Amazing Kids! Magazine

I Remember

By Grace Tang, Contributing Writer


I remember six year old me. I sat in a hot, sticky kindergarten room with drips of sweat rolling down my face for five days every week. The teacher would stand at the front of the room and yell at the top of her lungs to catch our attention. She would often ask us for our hopes and aspirations, for our dreams and beliefs, and for our imaginary souls that were destined for something great. She would go around the room and make each and every one of us answer the question “What do you want to do when you grow up?” I still remember telling everyone that I wanted to be an astronaut because I felt that the moon and sun held magnificent lingers of mystery that would keep me at daze for the rest of my life. My teacher would nod her head in absolute approval and talk to me in a way as if I found life on Mars. She would then tell my parents that I had great potential and they should be proud to have a daughter like me.

I remember eight year old me. I sat in the front of a small classroom filled with crayons and marker stains. I loved going to school and learning new things every single day. My teacher would still ask us occasionally “What do you want to do when you grow up?” This time, I would tell everyone that I wanted to be a singer. No, not just a singer, but a famous singer. I would explain that my previous aspiration of becoming an astronaut was too unrealistic. I told them astronauts had to wear ugly white puffy suits and I would never wear something so unfashionable. But singers were different, they were pretty and fashionable, they were rich and powerful, and they were idolized by everyone. My teacher would still nod her head in approval, but this time, her nod was not sincere – it came with brief innuendos.

I remember ten year old me. I had just read an article on fragmented peace. On war. On inequality. On racial discrimination. My heart broken into pieces. This time, when the teacher asked us “What do you want to do when you grow up?” I answered whole-heartedly that I wanted to become a revolutionist. I told everyone that revolutionists had the power to renew society, that revolutionists give hope to new generations, and that revolutionists will fight for what was right. My teacher would nod in a rather mature way this time. It was one of those nods that made you feel valued, with no sugar coats or unnecessary criticism.

I remember twelve year old me.

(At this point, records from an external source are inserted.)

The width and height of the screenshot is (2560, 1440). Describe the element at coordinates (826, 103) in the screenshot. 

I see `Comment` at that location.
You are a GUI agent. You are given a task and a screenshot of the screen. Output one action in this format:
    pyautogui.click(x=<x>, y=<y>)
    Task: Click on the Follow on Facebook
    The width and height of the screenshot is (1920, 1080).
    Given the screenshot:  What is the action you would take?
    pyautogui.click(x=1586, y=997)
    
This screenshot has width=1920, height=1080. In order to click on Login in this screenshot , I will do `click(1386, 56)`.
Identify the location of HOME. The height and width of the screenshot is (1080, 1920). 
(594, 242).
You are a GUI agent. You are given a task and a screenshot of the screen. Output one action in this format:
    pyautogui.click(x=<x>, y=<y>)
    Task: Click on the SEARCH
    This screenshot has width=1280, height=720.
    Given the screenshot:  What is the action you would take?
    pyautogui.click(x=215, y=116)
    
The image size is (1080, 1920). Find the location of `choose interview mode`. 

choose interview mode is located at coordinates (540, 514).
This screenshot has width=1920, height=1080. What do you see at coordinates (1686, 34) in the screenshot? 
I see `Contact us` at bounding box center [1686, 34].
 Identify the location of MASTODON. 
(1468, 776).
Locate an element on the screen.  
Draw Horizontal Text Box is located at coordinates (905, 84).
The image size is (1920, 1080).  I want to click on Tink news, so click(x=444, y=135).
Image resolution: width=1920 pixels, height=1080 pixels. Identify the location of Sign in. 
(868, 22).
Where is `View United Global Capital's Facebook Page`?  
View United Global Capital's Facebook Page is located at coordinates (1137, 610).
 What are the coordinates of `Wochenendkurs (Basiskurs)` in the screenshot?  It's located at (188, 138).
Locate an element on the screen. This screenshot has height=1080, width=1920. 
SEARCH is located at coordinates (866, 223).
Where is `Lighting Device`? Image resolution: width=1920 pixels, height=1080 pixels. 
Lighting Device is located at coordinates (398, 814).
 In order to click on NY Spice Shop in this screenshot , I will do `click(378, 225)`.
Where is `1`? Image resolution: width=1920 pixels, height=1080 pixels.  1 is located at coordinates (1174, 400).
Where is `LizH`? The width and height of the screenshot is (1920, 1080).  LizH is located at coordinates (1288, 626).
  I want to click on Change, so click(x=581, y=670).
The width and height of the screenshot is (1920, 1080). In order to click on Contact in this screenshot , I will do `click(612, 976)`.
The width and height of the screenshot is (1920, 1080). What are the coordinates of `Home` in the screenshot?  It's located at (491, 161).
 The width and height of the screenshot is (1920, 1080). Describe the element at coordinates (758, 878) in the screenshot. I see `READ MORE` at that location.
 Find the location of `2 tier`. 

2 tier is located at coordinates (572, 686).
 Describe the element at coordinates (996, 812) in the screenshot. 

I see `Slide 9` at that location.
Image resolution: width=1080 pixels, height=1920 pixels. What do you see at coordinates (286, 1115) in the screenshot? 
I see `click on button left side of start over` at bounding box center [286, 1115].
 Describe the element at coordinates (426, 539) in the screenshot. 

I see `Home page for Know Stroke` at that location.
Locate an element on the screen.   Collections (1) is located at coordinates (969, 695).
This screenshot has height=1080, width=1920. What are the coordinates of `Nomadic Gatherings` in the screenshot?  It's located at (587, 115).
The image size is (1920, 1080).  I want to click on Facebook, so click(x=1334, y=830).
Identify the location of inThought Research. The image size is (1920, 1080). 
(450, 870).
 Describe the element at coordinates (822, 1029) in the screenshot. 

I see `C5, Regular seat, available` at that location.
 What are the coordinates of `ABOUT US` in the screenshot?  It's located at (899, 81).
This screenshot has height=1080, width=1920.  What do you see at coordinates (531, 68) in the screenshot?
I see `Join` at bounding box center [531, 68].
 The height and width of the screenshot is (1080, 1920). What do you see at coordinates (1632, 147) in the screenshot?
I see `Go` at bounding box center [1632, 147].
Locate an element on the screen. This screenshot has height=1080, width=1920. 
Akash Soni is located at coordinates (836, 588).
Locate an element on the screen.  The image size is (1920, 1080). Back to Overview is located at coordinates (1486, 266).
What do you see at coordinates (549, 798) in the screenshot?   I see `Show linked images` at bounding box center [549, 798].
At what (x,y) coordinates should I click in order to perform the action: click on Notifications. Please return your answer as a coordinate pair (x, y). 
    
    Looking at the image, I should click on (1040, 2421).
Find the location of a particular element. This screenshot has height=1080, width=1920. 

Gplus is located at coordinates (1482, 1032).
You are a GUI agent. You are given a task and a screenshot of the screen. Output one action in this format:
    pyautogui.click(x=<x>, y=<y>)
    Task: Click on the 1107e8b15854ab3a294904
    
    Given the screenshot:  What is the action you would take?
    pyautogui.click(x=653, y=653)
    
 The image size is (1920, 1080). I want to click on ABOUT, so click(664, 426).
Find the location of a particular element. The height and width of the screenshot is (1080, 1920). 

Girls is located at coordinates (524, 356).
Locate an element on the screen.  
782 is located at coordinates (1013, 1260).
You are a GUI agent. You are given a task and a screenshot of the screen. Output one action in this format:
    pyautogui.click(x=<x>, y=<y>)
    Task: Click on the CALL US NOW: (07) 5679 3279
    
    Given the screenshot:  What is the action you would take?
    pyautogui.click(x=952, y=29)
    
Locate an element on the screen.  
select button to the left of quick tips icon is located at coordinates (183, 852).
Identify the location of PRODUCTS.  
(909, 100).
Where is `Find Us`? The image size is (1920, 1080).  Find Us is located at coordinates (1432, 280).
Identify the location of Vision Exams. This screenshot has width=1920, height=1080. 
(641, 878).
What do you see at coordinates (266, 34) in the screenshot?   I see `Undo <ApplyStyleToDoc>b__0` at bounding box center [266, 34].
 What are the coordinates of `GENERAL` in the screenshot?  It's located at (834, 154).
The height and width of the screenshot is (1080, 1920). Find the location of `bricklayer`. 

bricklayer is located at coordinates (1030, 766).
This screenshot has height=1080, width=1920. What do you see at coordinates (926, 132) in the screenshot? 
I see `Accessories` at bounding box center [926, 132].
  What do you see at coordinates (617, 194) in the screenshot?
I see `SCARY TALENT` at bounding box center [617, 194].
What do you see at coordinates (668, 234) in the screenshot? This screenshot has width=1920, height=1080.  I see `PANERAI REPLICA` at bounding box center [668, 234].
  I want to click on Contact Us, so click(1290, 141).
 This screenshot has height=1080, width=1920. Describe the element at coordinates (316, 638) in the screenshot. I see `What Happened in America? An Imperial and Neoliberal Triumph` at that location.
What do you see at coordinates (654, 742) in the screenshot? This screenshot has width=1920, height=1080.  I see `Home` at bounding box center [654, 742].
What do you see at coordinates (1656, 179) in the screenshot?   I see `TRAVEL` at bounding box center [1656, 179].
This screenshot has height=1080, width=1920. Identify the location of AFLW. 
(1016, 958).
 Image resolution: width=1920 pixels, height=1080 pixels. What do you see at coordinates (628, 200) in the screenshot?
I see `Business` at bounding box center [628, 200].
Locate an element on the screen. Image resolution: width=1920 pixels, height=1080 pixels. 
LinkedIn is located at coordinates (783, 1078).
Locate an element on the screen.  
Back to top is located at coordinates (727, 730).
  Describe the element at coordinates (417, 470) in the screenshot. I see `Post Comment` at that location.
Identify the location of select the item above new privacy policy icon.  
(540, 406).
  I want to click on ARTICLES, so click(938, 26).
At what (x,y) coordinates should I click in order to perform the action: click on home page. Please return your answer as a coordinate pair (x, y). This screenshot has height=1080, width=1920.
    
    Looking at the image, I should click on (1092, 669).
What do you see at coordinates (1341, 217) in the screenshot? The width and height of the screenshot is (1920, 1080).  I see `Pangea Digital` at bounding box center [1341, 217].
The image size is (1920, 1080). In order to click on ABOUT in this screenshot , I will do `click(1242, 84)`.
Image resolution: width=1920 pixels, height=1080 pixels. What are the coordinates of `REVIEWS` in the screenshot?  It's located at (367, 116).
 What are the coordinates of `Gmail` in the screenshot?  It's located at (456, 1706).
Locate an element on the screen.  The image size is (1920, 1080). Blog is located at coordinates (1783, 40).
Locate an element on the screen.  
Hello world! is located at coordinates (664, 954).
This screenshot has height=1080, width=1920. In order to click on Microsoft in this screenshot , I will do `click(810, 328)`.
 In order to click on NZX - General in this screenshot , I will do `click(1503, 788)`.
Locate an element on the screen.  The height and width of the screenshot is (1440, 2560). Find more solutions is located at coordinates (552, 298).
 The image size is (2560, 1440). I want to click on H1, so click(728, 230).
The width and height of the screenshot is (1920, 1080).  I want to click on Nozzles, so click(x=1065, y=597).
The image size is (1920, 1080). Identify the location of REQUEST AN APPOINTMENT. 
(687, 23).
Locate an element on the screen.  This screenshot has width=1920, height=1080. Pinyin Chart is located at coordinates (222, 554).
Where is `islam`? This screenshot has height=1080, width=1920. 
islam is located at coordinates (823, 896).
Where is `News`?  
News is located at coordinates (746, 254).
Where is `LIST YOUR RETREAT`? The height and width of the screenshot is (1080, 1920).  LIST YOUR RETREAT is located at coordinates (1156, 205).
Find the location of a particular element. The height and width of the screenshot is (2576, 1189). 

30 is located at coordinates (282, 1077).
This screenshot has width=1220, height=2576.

Completely and utterly lost. I had no idea how to answer “What do you want to do when you grow up?” In many ways, I felt I was already grown up. I felt I knew too much about this world. It was just too cruel, too gloomy, and too uncomfortable. I wanted to experience that linger of mysterious air on the moon and sun, just like I did when I was six years old.

I remember fourteen year old me. Reality finally hit home. I would spend all my time studying, joining clubs, and finding myself. I finally realized that there was no time to ponder upon rather unrealistic questions like “What do you want to do when you grow up?” I had to become responsible for my own future.

Now sixteen year old me. I have no idea what the future holds for me. As my age advances, it becomes increasingly difficult to answer “What do you want to do when you grow up?” I guess that linger of mystery has always enwrapped me.